■ Exercise:
Reproduce word for word the part of the records that runs from the very first line through the line containing "[x=45, y=30]", both ends included.

■ Provided records:
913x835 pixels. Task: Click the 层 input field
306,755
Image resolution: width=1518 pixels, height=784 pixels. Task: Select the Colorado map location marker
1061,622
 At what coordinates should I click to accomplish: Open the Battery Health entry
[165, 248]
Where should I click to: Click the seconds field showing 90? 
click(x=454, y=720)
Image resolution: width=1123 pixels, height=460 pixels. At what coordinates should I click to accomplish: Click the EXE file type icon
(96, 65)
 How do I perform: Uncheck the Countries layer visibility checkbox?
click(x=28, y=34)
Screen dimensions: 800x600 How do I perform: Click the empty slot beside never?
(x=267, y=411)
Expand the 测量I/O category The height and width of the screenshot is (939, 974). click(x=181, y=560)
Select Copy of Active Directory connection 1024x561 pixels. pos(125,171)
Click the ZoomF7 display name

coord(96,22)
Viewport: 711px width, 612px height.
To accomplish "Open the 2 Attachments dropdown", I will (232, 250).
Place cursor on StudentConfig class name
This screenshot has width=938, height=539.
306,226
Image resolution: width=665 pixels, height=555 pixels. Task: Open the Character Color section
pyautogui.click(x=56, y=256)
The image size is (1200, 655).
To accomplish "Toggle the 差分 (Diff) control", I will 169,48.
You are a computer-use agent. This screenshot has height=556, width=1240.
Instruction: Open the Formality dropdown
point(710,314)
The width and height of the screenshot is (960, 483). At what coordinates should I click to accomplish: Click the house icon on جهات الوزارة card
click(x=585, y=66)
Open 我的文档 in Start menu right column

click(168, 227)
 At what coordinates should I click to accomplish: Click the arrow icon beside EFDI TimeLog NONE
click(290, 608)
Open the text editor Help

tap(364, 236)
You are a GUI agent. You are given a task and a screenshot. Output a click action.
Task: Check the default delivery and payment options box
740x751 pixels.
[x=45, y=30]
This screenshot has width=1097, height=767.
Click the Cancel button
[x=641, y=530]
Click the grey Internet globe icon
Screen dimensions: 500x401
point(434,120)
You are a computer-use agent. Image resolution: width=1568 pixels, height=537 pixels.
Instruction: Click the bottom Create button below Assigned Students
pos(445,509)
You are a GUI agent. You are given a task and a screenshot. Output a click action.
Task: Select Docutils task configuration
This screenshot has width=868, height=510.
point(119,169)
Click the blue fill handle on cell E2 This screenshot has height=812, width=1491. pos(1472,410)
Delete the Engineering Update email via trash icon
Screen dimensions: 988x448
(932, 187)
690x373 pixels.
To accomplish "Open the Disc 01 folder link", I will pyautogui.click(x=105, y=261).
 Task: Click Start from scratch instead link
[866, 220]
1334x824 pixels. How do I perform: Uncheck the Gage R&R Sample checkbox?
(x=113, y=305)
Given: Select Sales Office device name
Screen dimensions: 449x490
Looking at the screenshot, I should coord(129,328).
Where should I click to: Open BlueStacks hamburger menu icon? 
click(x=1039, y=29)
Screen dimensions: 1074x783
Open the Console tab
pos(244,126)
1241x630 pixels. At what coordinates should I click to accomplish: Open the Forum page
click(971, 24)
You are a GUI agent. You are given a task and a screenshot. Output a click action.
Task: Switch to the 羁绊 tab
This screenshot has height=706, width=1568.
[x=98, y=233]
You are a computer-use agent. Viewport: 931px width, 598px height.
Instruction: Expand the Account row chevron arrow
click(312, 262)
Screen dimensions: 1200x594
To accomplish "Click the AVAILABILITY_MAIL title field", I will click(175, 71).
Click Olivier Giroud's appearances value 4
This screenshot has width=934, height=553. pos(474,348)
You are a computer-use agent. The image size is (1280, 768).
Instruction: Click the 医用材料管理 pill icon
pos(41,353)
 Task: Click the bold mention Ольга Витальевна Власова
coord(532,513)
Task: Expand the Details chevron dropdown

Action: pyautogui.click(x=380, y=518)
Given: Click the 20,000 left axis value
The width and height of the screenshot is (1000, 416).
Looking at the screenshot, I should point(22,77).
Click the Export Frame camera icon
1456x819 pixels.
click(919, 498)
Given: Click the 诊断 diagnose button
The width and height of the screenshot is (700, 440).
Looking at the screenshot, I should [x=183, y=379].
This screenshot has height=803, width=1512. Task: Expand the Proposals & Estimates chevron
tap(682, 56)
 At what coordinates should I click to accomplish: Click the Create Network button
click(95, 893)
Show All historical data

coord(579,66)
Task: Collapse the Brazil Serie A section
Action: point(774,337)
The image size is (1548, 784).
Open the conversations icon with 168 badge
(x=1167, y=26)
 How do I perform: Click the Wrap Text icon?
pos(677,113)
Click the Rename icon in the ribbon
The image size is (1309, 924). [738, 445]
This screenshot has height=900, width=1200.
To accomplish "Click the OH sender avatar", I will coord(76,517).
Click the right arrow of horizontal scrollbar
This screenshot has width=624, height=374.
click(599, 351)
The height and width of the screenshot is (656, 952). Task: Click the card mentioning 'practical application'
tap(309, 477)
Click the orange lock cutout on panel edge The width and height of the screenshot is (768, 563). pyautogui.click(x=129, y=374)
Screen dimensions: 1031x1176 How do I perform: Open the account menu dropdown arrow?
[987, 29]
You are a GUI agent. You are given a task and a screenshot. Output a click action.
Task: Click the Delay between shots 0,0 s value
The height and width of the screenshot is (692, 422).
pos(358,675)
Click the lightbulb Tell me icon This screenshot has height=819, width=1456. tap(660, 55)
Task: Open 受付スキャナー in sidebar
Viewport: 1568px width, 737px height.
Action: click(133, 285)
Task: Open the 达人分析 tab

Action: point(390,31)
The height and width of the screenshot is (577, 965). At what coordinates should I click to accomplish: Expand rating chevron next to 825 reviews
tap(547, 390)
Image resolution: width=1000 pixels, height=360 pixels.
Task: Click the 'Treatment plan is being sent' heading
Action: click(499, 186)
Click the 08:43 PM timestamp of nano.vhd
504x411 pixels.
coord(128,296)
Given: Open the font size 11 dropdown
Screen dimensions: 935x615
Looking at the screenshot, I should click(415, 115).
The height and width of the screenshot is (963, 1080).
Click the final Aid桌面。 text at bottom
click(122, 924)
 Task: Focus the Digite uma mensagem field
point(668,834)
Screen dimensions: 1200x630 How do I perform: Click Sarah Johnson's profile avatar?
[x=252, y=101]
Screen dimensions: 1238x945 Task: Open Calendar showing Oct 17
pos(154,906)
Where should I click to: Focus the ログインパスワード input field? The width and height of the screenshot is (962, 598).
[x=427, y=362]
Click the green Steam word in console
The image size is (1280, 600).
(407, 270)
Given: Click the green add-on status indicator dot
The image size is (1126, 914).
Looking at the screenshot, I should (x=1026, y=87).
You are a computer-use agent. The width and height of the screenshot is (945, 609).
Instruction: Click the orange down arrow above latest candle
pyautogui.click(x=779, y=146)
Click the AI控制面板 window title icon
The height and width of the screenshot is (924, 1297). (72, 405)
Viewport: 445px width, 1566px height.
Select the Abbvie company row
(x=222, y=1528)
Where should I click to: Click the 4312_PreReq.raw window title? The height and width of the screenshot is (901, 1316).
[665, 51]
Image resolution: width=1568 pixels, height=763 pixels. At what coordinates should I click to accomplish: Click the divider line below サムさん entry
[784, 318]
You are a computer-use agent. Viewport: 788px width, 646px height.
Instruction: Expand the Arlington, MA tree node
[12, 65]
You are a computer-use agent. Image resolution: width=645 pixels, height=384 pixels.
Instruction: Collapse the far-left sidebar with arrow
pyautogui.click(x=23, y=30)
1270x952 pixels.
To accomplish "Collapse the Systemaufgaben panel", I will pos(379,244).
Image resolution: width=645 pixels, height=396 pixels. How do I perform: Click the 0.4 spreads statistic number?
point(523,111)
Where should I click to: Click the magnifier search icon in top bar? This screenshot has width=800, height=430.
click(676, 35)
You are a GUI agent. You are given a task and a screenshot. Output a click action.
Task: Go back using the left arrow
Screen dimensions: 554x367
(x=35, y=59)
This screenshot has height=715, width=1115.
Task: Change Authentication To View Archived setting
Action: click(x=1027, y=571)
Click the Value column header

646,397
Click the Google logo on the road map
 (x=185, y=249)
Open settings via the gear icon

■ Answer to the exercise:
913x835 pixels. Task: Click the 层 input field
306,755
Image resolution: width=1518 pixels, height=784 pixels. Task: Select the Colorado map location marker
1061,622
 At what coordinates should I click to accomplish: Open the Battery Health entry
[165, 248]
Where should I click to: Click the seconds field showing 90? 
click(x=454, y=720)
Image resolution: width=1123 pixels, height=460 pixels. At what coordinates should I click to accomplish: Click the EXE file type icon
(96, 65)
 How do I perform: Uncheck the Countries layer visibility checkbox?
click(x=28, y=34)
Screen dimensions: 800x600 How do I perform: Click the empty slot beside never?
(x=267, y=411)
Expand the 测量I/O category The height and width of the screenshot is (939, 974). click(x=181, y=560)
Select Copy of Active Directory connection 1024x561 pixels. pos(125,171)
Click the ZoomF7 display name

coord(96,22)
Viewport: 711px width, 612px height.
To accomplish "Open the 2 Attachments dropdown", I will (232, 250).
Place cursor on StudentConfig class name
This screenshot has width=938, height=539.
306,226
Image resolution: width=665 pixels, height=555 pixels. Task: Open the Character Color section
pyautogui.click(x=56, y=256)
The image size is (1200, 655).
To accomplish "Toggle the 差分 (Diff) control", I will 169,48.
You are a computer-use agent. This screenshot has height=556, width=1240.
Instruction: Open the Formality dropdown
point(710,314)
The width and height of the screenshot is (960, 483). At what coordinates should I click to accomplish: Click the house icon on جهات الوزارة card
click(x=585, y=66)
Open 我的文档 in Start menu right column

click(168, 227)
 At what coordinates should I click to accomplish: Click the arrow icon beside EFDI TimeLog NONE
click(290, 608)
Open the text editor Help

tap(364, 236)
You are a GUI agent. You are given a task and a screenshot. Output a click action.
Task: Check the default delivery and payment options box
740x751 pixels.
[x=45, y=30]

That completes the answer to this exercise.